The Blizzard Bonafide has been at or near the top of our All-Mountain West rankings since it burst on the scene over a decade ago. While it’s undergone four or five tweaks since its debut, its enduring excellence is due primarily to what hasn’t changed: the original Flipcore construction that removes all stress from the rocker/camber transition. As soon as the ski is pressured, the transition zone disappears and the full length of the ski finds the snow. A Bonafide feels engaged from tip to tail because it is. This is the foundational reason for its sustained success. The Bonafide came out of the chute so well made that the biggest challenge its designers faced was figuring out how to fix something that wasn’t broken.

But sustained stardom always attracts naysayers, so over its relatively long lifespan, the Bonafide has found a few thorns in all the roses thrown its way. One criticism is that its brawny build is best managed by experts, and there’s something to this claim in that the Bonafide 97 performs better with some energy flowing through it, meaning it likes to be ridden fast. Some find it boring and wonder what the big deal is. In the Bonafide’s defense, all high-performance skis perform better under an expert’s guidance and an affinity for speed is not, by itself, a demerit. Furthermore, if you want rebound energy out of a Bonafide, you have to load it. If you just stand there looking cute, it won’t react because you haven’t told it to.
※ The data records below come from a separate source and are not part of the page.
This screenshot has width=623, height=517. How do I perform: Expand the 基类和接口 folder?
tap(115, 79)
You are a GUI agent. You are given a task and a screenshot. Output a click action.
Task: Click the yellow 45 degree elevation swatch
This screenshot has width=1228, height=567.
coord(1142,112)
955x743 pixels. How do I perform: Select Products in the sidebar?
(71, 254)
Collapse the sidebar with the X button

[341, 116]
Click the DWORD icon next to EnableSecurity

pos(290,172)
While there are worse problems to have, being known as an experts-only ski is a concern nonetheless, one Blizzard addressed last year with the introduction of the TrueBlend core. The objective of TrueBlend was a smooth, round flex adapted for every size, married to a flex pattern and baseline likewise adapted by length. The key to its execution was the precise location of denser strips of beech in a predominantly poplar core. Each size was treated like its own model, so the shorter skis were also softer and more accessible to lighter and lower skill skiers.

For 2023, Blizzard took another remedial step towards making the Bonafide easier to bow: they made its TrueBlend core a tad thinner. Not much mind you, but enough to make it noticeably easier to bend. Now that it can be loaded up at lower speeds and/or less force application by the skier, the 2023 Bonafide is a more mellow, tractable ride. The Bonafide hasn’t lost its essential character, which I would describe as complete terrain indifference, but it has improved its handling throughout the recreational speed range.